## START Given data

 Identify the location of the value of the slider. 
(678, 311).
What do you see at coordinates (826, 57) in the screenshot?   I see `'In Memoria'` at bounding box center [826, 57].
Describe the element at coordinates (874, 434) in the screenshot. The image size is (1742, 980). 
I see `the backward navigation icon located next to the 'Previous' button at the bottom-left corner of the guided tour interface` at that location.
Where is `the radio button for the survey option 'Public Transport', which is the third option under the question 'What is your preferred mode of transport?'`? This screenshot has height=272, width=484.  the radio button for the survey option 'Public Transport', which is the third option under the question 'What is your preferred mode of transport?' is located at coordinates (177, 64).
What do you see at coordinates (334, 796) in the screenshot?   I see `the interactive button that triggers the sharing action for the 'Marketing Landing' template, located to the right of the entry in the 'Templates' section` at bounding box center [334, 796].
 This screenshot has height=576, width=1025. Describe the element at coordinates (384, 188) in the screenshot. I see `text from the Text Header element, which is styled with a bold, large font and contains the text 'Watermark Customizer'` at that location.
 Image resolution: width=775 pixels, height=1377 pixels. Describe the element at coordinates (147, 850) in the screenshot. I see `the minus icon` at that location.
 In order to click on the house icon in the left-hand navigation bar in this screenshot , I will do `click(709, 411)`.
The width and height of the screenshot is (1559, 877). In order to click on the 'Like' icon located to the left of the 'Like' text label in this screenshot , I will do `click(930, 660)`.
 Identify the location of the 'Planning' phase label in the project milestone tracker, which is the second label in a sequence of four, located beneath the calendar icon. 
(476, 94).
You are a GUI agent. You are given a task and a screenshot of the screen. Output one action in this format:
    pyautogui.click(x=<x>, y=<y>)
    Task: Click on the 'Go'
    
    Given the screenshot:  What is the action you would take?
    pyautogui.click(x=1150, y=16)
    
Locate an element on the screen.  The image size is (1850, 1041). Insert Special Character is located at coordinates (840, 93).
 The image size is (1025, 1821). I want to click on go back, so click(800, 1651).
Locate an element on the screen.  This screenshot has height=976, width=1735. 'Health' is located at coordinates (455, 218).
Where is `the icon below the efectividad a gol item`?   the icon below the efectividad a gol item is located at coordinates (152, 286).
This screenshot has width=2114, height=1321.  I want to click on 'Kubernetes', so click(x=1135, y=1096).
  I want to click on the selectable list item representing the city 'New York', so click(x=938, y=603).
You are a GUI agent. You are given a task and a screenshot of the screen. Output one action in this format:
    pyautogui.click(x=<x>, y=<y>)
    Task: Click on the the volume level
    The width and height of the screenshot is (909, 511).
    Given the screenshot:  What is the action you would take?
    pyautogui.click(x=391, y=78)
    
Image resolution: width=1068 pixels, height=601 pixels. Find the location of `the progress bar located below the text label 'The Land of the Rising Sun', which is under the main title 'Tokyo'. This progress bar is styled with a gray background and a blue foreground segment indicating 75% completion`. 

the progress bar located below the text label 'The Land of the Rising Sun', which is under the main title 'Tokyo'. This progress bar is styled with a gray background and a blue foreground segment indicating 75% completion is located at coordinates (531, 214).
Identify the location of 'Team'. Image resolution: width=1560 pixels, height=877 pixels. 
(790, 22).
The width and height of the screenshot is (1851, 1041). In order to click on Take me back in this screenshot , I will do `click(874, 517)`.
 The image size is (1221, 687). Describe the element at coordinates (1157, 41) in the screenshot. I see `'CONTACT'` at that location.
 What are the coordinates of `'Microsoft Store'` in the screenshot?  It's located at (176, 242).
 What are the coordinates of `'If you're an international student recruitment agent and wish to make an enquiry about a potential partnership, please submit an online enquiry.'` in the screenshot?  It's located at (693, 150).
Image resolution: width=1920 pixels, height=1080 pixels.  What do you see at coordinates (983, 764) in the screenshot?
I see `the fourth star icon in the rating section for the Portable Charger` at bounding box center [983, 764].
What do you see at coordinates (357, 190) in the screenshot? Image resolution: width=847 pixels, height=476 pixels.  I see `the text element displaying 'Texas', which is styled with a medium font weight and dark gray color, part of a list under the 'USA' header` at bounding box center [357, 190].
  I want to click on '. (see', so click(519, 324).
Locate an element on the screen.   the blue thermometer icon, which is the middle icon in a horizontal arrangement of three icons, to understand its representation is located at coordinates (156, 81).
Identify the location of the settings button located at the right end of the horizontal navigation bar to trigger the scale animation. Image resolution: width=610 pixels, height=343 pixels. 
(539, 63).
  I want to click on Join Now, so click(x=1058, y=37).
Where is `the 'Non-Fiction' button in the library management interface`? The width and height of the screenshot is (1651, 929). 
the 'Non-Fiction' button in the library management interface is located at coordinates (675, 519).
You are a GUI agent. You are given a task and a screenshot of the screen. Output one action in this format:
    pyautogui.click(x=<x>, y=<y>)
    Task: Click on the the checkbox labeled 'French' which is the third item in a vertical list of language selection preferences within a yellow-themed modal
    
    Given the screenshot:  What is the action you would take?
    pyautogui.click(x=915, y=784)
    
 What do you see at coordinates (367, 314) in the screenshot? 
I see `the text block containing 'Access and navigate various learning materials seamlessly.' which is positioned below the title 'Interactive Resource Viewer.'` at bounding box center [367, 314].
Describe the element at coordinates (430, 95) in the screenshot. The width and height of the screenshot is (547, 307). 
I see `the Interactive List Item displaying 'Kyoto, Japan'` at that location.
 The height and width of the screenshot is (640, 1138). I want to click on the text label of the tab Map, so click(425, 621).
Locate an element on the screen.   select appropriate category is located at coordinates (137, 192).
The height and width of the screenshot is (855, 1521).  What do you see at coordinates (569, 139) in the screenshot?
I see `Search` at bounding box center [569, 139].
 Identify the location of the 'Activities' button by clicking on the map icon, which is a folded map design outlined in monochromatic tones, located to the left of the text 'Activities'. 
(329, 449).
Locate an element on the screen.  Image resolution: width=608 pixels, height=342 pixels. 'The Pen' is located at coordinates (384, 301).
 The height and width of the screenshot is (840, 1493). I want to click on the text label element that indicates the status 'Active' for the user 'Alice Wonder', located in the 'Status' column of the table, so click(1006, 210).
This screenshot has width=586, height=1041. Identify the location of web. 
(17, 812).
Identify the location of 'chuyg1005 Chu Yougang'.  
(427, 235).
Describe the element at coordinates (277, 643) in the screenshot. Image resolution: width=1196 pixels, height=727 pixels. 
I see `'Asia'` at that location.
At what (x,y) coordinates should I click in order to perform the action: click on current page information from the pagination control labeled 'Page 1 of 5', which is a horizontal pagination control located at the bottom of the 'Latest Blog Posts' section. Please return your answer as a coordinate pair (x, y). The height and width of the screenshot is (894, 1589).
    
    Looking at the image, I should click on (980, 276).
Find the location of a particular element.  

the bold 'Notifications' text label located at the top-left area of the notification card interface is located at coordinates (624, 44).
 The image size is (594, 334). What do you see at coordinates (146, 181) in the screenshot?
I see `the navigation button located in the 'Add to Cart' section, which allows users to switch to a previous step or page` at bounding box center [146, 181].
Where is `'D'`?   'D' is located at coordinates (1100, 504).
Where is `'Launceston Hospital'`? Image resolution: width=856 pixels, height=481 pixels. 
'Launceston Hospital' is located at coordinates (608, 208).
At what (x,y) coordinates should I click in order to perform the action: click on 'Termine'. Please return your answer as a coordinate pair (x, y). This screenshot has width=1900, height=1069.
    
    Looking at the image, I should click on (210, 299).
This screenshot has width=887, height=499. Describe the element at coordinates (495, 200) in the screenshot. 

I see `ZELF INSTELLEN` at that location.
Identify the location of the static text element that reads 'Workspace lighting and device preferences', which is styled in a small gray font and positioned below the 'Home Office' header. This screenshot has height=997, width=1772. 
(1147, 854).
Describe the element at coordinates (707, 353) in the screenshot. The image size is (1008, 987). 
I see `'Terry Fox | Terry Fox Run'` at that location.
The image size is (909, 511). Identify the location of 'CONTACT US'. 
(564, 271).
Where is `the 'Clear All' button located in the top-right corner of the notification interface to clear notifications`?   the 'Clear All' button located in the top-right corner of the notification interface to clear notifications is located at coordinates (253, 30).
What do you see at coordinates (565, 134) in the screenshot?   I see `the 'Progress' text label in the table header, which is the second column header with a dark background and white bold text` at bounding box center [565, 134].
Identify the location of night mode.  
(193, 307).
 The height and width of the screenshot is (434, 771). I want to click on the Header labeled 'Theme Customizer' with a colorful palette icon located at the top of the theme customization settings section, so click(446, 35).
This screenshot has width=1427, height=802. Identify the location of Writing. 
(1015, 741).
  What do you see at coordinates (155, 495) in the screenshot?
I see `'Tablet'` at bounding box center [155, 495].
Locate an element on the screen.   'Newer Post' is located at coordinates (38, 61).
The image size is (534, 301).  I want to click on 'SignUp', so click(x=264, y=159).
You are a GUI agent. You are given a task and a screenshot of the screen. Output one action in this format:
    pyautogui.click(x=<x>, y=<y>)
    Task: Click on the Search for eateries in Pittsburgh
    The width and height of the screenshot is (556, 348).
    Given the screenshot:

## END Given data

* [Exercise prompt] Which lines in the records above contain the string "displaying" with matching case? Copy out every such line.

* [Task solution]
What do you see at coordinates (357, 190) in the screenshot? Image resolution: width=847 pixels, height=476 pixels.  I see `the text element displaying 'Texas', which is styled with a medium font weight and dark gray color, part of a list under the 'USA' header` at bounding box center [357, 190].
I see `the Interactive List Item displaying 'Kyoto, Japan'` at that location.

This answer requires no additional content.